De janeiro até agora, quatro pessoas morreram se exercitando em academias. As mortes ocorreram em São Paulo, Rio de Janeiro, Minas Gerais e Santa Catarina. Um desses indivíduos tinha 29 anos e era, aparentemente, forte e saudável. A causa da sua morte ainda não foi elucidada. Outro tinha 57 anos e infartou durante o exercício. Há muitos outros casos.
Essas perdas reacendem o debate sobre a necessidade de se submeter a uma avaliação física antes de iniciar o treino. Hoje, a maioria das 30 mil academias do País apenas pede aos novos frequentadores que respondam um questionário sobre a sua saúde.
Evidentemente, espera-se do indivíduo que seja sincero. Mas será que esse procedimento é suficiente para identificar e proteger os indivíduos que têm maior risco cardiovascular e cujo coração pode entrar me sofrimento sob esforço?
A resposta é não, esse questionário não é suficiente. E nem sempre os indivíduos respondem com sinceridade.
O desafio tem sido encontrar um instrumento de avaliação que seja aceito por nós, os médicos e também assumido pelos empresários do setor, professores e pelas pessoas que praticam atividade física. Caso contrário, nada vai mudar.
Uma das propostas existentes para isso é o Projeto de Lei do Senado (PLS) 242/2015. De autoria do senador Romário, o projeto estabelece, basicamente, que a pessoa que deseja praticar esportes ou outra atividade física em academias ou clubes preencha um questionário de prontidão para a atividade física e assine um termo de responsabilidade. Só nos casos em que o professor de educação física observar algum risco será pedido que o cliente vá ao médico, faça exames e traga um atestado.

+ + + + +

# [Ações a realizar]
1. Segundo o texto sobre mortes em academias, quantas academias existem no País?
2. Transcreva o trecho do texto sobre mortes em academias que vai de "O desafio tem" até "traga um atestado.", inclusive.

# [Dados fornecidos]
+ + + + +

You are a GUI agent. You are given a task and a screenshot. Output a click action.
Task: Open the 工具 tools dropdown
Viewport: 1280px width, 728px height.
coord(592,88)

+ + + + +

# [Resultados por tarefa]
1. 30 mil academias.

2.
O desafio tem sido encontrar um instrumento de avaliação que seja aceito por nós, os médicos e também assumido pelos empresários do setor, professores e pelas pessoas que praticam atividade física. Caso contrário, nada vai mudar.
Uma das propostas existentes para isso é o Projeto de Lei do Senado (PLS) 242/2015. De autoria do senador Romário, o projeto estabelece, basicamente, que a pessoa que deseja praticar esportes ou outra atividade física em academias ou clubes preencha um questionário de prontidão para a atividade física e assine um termo de responsabilidade. Só nos casos em que o professor de educação física observar algum risco será pedido que o cliente vá ao médico, faça exames e traga um atestado.